» TASK REQUIREMENTS
Lay out the records from the line containing "Select 'Rechnung stornieren'" down to the line containing "coord(560,490)", both included, as a two-column CSV with the headers input and output. Give one row per record, with its text and its answer each in a single quoted field and line breaks turned into spaces.
* start *
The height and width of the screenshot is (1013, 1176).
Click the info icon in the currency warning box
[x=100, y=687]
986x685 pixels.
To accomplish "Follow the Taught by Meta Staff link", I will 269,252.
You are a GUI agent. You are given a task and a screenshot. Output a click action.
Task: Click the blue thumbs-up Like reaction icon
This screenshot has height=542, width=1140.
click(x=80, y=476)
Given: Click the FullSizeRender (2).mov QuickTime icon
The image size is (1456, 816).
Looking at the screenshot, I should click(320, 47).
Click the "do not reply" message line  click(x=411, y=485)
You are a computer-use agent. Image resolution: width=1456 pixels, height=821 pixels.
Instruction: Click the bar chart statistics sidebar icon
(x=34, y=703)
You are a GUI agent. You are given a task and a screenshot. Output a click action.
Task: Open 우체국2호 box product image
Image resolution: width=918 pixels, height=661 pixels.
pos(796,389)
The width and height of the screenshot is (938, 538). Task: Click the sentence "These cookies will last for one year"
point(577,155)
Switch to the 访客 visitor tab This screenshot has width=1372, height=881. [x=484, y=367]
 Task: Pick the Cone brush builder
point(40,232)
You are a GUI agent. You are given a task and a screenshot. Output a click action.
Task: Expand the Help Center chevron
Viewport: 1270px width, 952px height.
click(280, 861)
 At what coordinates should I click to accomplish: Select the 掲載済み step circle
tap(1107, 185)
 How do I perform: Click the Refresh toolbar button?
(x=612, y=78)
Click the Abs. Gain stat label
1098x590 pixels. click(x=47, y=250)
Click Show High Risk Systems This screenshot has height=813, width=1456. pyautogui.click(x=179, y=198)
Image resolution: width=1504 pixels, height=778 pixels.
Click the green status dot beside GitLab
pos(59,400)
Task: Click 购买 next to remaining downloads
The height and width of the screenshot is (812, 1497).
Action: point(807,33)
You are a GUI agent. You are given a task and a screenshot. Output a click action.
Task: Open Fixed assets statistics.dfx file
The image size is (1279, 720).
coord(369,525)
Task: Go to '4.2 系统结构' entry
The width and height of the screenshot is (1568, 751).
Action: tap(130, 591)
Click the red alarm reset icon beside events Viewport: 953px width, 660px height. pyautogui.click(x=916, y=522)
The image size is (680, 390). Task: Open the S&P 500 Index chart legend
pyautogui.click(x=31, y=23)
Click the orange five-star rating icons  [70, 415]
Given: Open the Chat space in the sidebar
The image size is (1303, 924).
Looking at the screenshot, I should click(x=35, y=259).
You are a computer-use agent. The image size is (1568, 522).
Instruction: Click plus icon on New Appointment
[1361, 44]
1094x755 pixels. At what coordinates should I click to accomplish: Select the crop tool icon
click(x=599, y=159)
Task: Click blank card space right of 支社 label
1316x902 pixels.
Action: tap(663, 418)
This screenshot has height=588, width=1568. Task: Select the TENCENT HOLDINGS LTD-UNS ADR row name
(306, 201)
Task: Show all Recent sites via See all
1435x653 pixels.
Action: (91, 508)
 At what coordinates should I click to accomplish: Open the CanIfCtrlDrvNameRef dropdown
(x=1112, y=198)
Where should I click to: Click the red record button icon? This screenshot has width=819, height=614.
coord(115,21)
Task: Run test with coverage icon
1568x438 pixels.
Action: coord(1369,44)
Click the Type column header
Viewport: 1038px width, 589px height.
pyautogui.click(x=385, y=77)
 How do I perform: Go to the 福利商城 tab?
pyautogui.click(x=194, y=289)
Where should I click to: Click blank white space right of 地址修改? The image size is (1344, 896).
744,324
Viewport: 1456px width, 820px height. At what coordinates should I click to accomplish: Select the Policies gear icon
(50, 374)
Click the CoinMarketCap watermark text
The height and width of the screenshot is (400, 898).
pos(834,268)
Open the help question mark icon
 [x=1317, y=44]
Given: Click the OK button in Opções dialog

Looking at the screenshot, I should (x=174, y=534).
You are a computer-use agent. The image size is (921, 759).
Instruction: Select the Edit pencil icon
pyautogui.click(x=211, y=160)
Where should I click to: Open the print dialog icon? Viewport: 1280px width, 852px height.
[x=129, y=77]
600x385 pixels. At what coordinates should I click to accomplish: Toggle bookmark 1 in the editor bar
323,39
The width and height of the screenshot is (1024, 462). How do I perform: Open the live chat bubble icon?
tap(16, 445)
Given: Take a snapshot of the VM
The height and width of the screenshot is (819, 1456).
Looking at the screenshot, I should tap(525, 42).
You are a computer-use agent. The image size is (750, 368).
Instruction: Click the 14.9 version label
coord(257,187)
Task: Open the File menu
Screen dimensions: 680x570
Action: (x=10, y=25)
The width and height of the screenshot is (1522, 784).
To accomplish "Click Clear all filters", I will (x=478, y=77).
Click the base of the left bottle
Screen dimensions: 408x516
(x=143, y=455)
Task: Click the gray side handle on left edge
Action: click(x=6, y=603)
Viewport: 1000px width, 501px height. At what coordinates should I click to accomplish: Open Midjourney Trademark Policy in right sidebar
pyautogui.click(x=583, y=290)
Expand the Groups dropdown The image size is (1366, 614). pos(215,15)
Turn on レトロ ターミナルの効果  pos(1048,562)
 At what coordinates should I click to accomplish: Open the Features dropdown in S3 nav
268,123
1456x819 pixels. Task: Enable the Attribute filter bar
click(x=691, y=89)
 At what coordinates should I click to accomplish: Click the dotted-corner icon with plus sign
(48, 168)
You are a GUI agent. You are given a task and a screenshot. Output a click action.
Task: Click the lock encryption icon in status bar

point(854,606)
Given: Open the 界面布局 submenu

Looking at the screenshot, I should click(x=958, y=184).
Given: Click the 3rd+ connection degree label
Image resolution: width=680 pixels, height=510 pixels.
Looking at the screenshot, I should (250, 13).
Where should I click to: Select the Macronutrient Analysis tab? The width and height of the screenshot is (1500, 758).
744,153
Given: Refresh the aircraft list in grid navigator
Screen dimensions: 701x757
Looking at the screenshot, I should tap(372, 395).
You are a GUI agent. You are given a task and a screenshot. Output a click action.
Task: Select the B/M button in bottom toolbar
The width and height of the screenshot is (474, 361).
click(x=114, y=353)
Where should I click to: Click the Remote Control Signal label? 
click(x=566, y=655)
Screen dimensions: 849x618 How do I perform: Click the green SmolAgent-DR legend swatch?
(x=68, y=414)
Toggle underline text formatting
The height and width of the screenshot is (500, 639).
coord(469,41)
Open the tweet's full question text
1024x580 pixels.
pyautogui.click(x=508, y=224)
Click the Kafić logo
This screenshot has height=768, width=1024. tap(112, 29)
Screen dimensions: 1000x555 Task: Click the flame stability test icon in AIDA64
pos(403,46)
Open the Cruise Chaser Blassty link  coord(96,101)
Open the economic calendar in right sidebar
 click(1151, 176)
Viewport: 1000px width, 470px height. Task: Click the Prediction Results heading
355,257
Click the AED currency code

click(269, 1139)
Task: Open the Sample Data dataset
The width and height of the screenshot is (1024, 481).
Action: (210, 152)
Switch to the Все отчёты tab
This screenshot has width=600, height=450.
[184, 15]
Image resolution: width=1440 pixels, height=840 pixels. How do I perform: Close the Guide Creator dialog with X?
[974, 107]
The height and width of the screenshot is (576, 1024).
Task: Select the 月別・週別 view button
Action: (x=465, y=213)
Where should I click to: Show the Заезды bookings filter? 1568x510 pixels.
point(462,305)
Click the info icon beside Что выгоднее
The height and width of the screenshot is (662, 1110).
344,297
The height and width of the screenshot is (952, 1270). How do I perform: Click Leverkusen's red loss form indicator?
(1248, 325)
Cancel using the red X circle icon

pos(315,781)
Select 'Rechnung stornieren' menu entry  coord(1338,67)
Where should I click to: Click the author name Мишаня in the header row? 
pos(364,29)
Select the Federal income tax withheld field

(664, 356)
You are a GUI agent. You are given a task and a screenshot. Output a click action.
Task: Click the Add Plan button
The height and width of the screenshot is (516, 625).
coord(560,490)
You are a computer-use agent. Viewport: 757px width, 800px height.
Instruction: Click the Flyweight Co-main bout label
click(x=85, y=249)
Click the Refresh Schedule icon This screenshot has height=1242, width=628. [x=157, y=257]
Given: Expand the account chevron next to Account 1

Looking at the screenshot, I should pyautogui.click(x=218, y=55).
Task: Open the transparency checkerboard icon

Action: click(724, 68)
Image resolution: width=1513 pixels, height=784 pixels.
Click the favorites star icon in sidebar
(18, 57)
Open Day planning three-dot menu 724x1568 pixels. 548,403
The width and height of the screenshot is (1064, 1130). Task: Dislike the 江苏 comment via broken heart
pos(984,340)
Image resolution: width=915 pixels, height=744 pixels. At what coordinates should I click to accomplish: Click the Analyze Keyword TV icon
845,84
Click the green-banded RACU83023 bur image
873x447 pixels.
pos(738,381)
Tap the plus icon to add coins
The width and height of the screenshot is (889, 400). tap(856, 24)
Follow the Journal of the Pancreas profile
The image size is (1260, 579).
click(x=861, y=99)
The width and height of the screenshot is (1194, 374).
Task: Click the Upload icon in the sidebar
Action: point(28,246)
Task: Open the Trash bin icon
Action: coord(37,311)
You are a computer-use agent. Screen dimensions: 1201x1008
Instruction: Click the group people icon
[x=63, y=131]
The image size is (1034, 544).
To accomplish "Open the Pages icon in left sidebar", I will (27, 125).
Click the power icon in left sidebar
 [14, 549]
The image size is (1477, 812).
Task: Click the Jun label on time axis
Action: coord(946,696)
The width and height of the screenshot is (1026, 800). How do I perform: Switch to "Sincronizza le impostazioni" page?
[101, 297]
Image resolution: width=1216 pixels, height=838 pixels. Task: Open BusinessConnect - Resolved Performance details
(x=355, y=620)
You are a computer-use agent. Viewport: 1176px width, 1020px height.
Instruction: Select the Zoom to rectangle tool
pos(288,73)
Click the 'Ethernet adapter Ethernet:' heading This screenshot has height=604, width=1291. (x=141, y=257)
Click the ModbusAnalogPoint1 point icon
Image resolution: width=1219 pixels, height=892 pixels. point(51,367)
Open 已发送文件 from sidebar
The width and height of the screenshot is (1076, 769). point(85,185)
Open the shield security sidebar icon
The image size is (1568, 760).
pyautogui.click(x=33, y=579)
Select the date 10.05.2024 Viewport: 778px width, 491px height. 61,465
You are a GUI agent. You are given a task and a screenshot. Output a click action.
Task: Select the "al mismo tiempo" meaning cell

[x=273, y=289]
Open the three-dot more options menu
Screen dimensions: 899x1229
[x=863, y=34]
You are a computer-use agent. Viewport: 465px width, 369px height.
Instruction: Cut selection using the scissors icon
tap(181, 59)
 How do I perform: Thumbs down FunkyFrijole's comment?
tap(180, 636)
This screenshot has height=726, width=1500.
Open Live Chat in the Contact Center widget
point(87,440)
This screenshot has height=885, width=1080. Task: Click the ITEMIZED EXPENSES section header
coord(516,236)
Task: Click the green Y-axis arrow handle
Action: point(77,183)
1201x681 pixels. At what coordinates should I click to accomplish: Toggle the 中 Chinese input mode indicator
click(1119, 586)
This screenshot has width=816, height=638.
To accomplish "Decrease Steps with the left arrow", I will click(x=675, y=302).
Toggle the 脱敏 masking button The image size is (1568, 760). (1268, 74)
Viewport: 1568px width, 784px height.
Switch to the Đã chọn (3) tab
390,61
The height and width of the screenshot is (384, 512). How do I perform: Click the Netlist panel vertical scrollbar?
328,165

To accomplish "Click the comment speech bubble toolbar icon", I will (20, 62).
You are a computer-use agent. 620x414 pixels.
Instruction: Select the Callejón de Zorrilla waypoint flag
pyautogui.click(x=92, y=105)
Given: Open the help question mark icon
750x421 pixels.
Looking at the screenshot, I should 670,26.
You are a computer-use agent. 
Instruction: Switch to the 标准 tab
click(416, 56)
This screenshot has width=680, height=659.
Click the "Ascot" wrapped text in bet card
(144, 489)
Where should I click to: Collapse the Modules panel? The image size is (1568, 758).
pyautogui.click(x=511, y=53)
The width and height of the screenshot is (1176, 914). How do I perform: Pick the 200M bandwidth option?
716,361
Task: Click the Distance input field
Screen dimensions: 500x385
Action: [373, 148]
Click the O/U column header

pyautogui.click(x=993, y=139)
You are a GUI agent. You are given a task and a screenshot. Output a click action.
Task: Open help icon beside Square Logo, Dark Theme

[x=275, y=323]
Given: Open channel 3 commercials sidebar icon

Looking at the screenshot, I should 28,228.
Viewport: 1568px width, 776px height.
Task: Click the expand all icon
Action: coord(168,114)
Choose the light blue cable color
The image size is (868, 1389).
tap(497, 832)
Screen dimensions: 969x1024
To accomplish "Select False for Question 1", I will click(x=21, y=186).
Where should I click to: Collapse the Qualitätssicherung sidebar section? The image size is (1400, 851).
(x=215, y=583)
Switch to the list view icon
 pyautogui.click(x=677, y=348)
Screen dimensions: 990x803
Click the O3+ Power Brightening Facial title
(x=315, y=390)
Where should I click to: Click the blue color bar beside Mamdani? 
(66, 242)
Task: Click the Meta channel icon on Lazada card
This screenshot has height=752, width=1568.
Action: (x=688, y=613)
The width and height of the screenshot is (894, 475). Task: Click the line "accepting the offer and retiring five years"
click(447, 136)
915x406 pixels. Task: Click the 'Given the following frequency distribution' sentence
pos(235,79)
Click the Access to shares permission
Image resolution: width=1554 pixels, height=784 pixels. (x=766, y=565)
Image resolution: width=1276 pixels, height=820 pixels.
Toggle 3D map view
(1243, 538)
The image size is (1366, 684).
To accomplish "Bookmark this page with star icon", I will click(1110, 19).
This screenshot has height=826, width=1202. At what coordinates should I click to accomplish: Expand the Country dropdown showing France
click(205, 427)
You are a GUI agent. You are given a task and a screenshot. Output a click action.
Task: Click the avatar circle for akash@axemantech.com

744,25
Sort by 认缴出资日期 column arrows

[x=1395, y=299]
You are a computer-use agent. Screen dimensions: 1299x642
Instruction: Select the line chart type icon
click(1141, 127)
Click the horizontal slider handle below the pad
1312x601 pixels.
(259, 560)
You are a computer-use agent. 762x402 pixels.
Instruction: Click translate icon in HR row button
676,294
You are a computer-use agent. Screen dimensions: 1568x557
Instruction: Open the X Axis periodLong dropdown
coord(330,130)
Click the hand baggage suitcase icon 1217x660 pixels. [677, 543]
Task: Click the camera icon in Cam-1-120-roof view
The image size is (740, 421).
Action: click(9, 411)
* end *
» RESULT FOR THIS TASK
input,output
"Select 'Rechnung stornieren' menu entry","coord(1338,67)"
"Where should I click to: Click the author name Мишаня in the header row?","pos(364,29)"
"Select the Federal income tax withheld field","(664, 356)"
"You are a GUI agent. You are given a task and a screenshot. Output a click action. Task: Click the Add Plan button The height and width of the screenshot is (516, 625).","coord(560,490)"